Desde que tengo memoria, tenía pesadillas todas las noches, hasta hace pocos años. Pensaba que era normal y aprendí a lidiar con ellas cuando era niña (alrededor de los 9 o 10 años, creo). Al despertarme de la pesadilla habitual, reescribía el final en mi mente y volvía a dormirme. Por ejemplo, en lugar de caerme por el borde del acantilado, encontraba un camino oculto especial para ponerme a salvo.
Ahora me doy cuenta de que estaba utilizando instintivamente visualizaciones positivas para ayudarme a dormir. Mis pesadillas eran todas similares entre sí y se basaban en escapar de una posible repetición de acontecimientos reales de la infancia. Ocurrían una o dos veces por noche, hasta que cumplí los 60 años. 
Cuando empecé a recuperarme de las afecciones del bucle amigdalar en 2010, utilizando las técnicas de Ashok para eliminar mi SFC, etc., estas pesadillas empezaron a transformarse en sueños extraños, pero no desagradables.

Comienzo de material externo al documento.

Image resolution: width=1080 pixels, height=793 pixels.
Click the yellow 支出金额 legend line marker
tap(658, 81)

Ahora tenía 2 “realidades” agradables. Mi realidad virtual, la del sueño, que estaba llena de diversión, pero era un tanto peculiar, y mi realidad real, la de la vida, que estaba mejorando de una manera un tanto irregular. Esto continuó durante algunos años.

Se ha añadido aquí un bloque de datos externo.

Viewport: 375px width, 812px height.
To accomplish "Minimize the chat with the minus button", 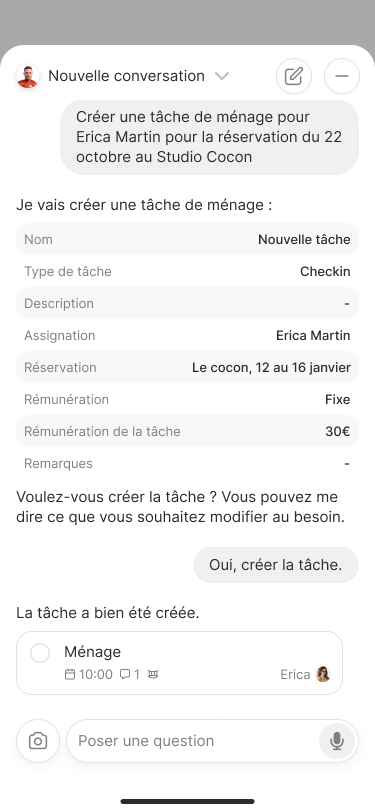I will click(342, 76).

Hace relativamente poco me di cuenta de que no podía recordar mi último sueño, aunque a menudo, al despertarme, sabía que acababa de estar soñando. Me despertaba sintiéndome muy agradecida por mi vida y mi salud. Mis sueños felices se habían hecho realidad, pero sin la peculiaridad de mi existencia virtual durante el sueño. Mis visualizaciones positivas durante mis últimos años de sueño se han hecho realidad. No en los detalles específicos, sino en el asombro, la maravilla y la felicidad que llenan mi vida ahora, después de Gupta.